Include the line containing "Screen dimensions: 1568x781" and all lines before it, repeated exactly from the listing below, without pictures.

── RECORDED DATA ──

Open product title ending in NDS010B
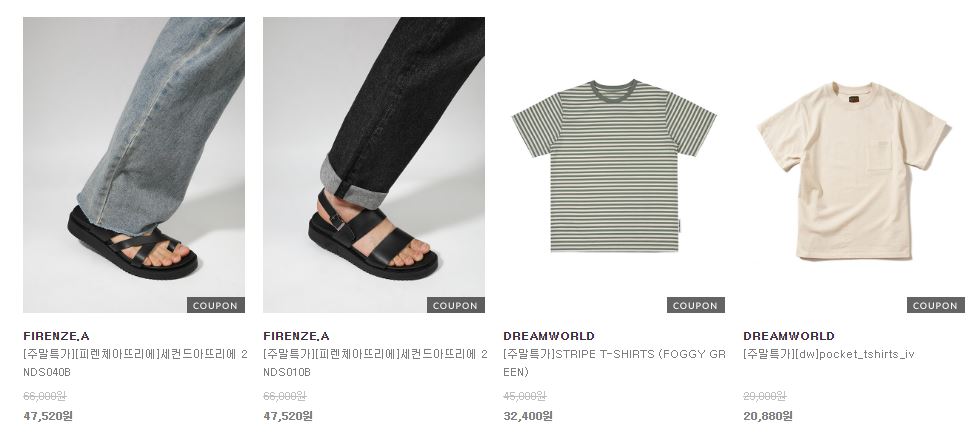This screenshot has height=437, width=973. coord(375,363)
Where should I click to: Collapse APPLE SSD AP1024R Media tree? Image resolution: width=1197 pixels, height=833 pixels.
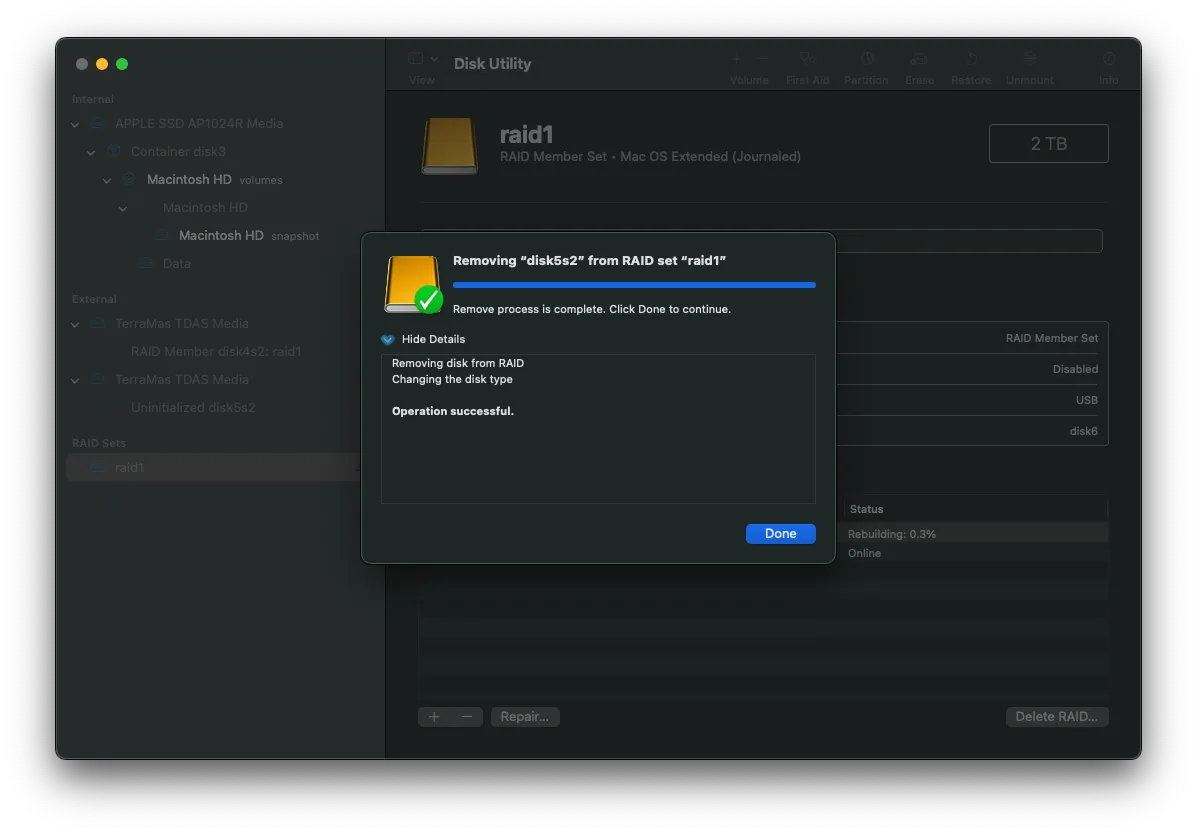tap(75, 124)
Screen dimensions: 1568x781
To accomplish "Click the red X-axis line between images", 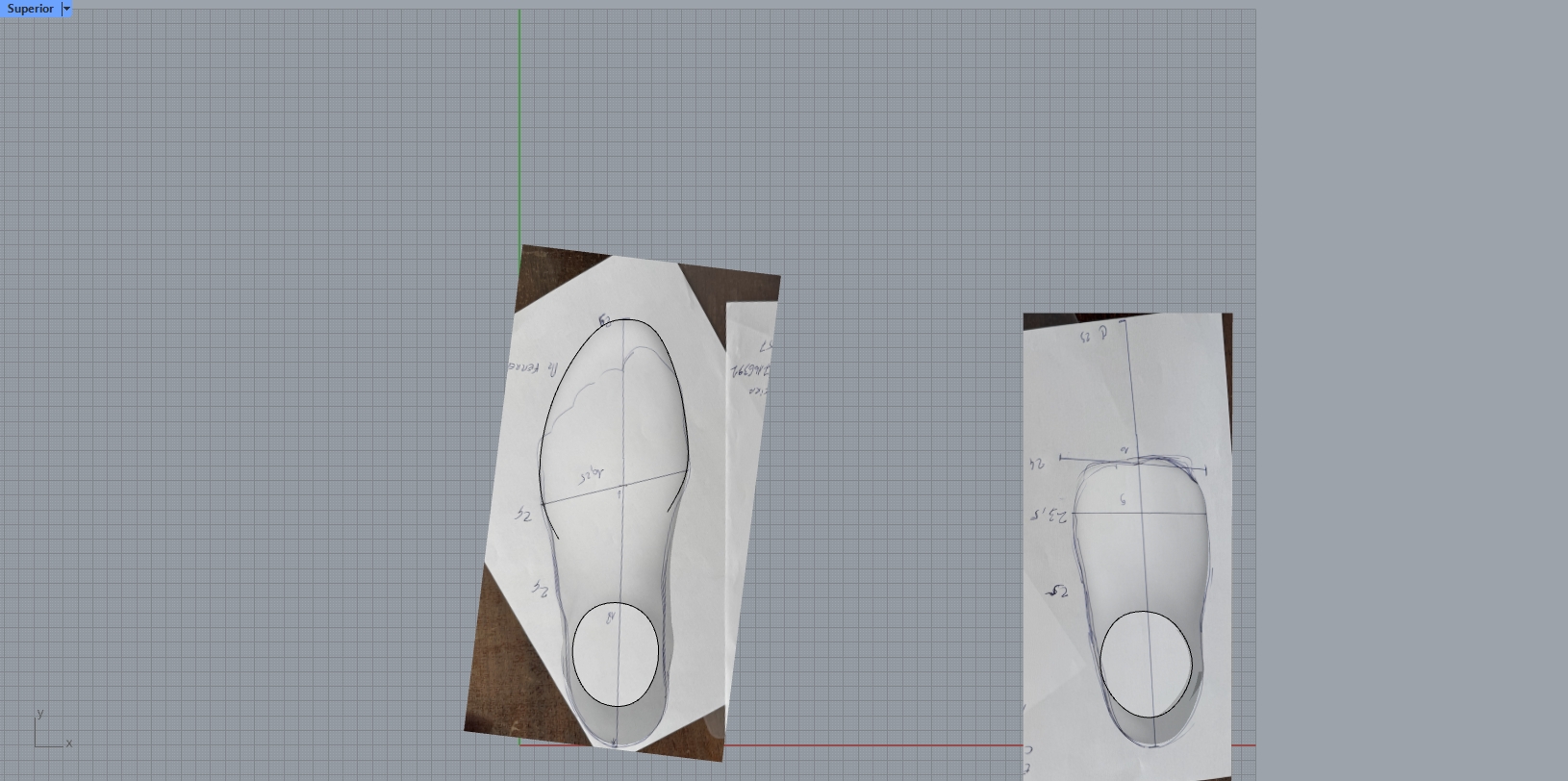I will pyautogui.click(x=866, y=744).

───

◆ TASK OUTPUT ◆
Open product title ending in NDS010B
This screenshot has height=437, width=973. coord(375,363)
Where should I click to: Collapse APPLE SSD AP1024R Media tree? Image resolution: width=1197 pixels, height=833 pixels.
tap(75, 124)
Screen dimensions: 1568x781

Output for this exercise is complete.